Page excerpt -
========

On the other hand sometimes you don’t want to be alone with whatever’s in your head, as I alluded to earlier.

During my college years I spent one summer working in a paint line, at a plant where they made air conditioning parts for cars. It was hot as hell in there on account of the paint oven, and one night I accidentally flung paint in my eye (I was OK), but OTOH it was the night shift so there were only a few of us there.

Right after college was the job I had at a plastics molding shop. A shitty chapter in my life (relatively speaking; most people have been through much worse) and the job didn’t make it much better, but it kept the lights on at home.

I left that job to work at an IBM plant. Probably not what most of us think of when we think of factory work (for one thing the place was air conditioned), but it’s where they made PCs, at a time when such jobs still existed in this country and IBM actually produced physical objects. I learned to solder and fixed motherboards. It was actually one of my favorite jobs, even though I was barely getting by, and it’s where I met my wife.

========

Records -
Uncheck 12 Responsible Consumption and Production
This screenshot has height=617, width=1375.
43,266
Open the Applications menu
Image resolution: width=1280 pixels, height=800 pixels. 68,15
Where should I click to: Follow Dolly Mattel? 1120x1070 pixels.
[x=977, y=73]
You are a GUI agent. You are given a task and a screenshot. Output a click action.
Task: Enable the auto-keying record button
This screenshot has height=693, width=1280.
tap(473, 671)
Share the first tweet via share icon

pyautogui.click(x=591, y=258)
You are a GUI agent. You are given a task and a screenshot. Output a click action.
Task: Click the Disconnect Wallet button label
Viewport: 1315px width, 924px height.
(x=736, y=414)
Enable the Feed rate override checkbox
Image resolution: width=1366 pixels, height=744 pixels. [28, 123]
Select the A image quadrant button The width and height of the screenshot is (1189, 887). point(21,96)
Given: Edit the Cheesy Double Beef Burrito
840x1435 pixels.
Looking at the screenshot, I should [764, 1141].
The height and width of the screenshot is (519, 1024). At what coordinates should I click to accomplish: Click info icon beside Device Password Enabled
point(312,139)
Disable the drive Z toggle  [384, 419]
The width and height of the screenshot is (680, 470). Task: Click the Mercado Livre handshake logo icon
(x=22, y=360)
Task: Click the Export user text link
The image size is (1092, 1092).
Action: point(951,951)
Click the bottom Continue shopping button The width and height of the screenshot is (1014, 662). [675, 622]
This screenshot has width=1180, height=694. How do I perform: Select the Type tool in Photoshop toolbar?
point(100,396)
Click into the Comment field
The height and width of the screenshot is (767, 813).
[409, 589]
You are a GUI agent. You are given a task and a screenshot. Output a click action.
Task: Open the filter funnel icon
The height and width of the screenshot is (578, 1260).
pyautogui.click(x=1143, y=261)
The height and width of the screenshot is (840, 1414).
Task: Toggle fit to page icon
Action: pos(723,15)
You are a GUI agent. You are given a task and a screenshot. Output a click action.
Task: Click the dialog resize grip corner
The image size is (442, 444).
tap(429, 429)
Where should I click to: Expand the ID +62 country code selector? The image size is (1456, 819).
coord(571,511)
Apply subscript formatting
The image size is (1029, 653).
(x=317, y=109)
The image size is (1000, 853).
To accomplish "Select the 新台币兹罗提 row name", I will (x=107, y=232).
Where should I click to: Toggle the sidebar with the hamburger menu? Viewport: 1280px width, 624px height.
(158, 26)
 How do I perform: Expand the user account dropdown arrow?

========

Tasks to carry out -
[a] Please extract a passage from the recollection of factory jobs, starting at the words "During my college" and ending after "on at home.".
[b] Continue the recollection of factory jobs from its last sentence, in the same first-person voice.
You can set the listing aside; nothing here depends on it.

Answer list -
[a]
During my college years I spent one summer working in a paint line, at a plant where they made air conditioning parts for cars. It was hot as hell in there on account of the paint oven, and one night I accidentally flung paint in my eye (I was OK), but OTOH it was the night shift so there were only a few of us there.

Right after college was the job I had at a plastics molding shop. A shitty chapter in my life (relatively speaking; most people have been through much worse) and the job didn’t make it much better, but it kept the lights on at home.

[b]
If I had to pick the worst job, it would probably be Verizon. Not the whole time I was there, though: before the merger (except there’s no such thing as a merger, one company buys out another), GTE was a great company to work for, very laid-back culture as far as corporations go. But the last boss I had took me out of what I’d been doing for years, and did well, and had me constructing reports in Excel. When I’d get everything like it needed to be, she’d move the goalposts, rinse lather & repeat. I got laid off after a few months, but got a decent severance package. I was actually lucky – I’d heard that the next round of layoffs, there’d be no such package. Others who worked for my boss were genuinely pissed that it was me, and not them, who got the ax.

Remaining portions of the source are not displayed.